# Power-Reduction Formulas

We already know that $cos^2(t)+sin^2(t)=1$ and $cos^2(t)-sin^2(t)=cos(2t)$.

Adding these formulas gives that $2cos^2(t)=1+cos(2t)$ or $color(blue)(cos^2(t)=(1+cos(2t))/2)$.

Subtracting second formula from first gives that $2sin^2(t)=1-cos(2t)$ or $color(green)(sin^2(t)=(1-cos(2t))/2)$.

These formulas are called power-reduction formulas. They allow us to transform $sin^2(t)$ and $cos^2(t)$ into expressions that contain first power of cosine of double argument.

For example, following identities hold: $sin^2(x/2)=(1-cos(x))/2$, $cos^2(pi/3+alpha)=(1+cos((2pi)/3+2alpha))/2$.

Power-reduction formulas can also be used "from left to right" for transforming sums $1+cos(2t),\ 1-cos(2t)$ into product.

For example, following identities are true: $1+cos(5x)=2cos^2((5x)/2),\ 1-cos(alpha+beta)=2sin^2((alpha+beta)/2)$.

Example 1. Prove identity $tan(t/2)=(sin(t))/(1+cos(t))$.

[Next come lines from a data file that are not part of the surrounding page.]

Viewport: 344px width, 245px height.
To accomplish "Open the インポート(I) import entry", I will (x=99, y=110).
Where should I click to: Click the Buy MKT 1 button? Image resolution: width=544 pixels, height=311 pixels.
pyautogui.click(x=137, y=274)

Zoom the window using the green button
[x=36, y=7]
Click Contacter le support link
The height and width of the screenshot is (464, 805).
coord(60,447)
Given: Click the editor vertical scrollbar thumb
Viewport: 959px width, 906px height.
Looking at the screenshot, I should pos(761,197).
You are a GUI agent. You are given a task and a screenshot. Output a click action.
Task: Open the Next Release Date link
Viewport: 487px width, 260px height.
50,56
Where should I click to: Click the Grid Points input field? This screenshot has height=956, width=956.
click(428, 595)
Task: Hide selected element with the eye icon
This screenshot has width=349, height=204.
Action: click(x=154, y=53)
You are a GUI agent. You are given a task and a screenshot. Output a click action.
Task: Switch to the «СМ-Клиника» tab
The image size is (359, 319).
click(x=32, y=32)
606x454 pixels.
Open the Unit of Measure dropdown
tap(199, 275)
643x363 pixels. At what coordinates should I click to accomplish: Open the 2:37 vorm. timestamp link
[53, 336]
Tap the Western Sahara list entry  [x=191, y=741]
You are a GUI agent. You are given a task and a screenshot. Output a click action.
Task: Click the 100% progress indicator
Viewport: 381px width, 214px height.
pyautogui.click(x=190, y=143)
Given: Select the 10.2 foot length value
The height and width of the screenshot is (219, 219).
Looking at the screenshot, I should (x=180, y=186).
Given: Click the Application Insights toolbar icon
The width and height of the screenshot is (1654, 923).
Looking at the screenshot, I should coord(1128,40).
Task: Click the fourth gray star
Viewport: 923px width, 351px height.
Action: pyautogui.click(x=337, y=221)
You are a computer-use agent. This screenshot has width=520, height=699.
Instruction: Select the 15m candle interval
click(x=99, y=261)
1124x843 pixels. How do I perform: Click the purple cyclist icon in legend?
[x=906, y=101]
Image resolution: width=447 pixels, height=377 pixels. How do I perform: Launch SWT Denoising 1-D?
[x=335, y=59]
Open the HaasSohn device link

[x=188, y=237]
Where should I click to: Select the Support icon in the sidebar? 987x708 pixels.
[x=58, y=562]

Let's transform denominator of right side using power reduction formula and numerator of right side using double angle formula:

$(sin(t))/(1+cos(t))=(2sin(t/2)cos(t/2))/(2cos^2(t/2))=(sin(t/2))/(cos(t/2))=tan(t/2)$.

Example 2. Find $sin^4(x)+cos^4(x)$ if $cos(2x)=5/13$.

We have that

$sin^4(x)+cos^4(x)=(sin^2(x))^2+(cos^2(x))^2=((1-cos(2x))/2)^2+((1+cos(2x))/2)^2=$

$=(1-2cos(2x)+cos^2(2x))/4+(1+2cos(2x)+cos^2(2x))/4=(2+2cos^2(2x))/4=(1+cos^2(2x))/2=$

$=(1+(5/13)^2)/2=(1+25/169)/2=97/169$.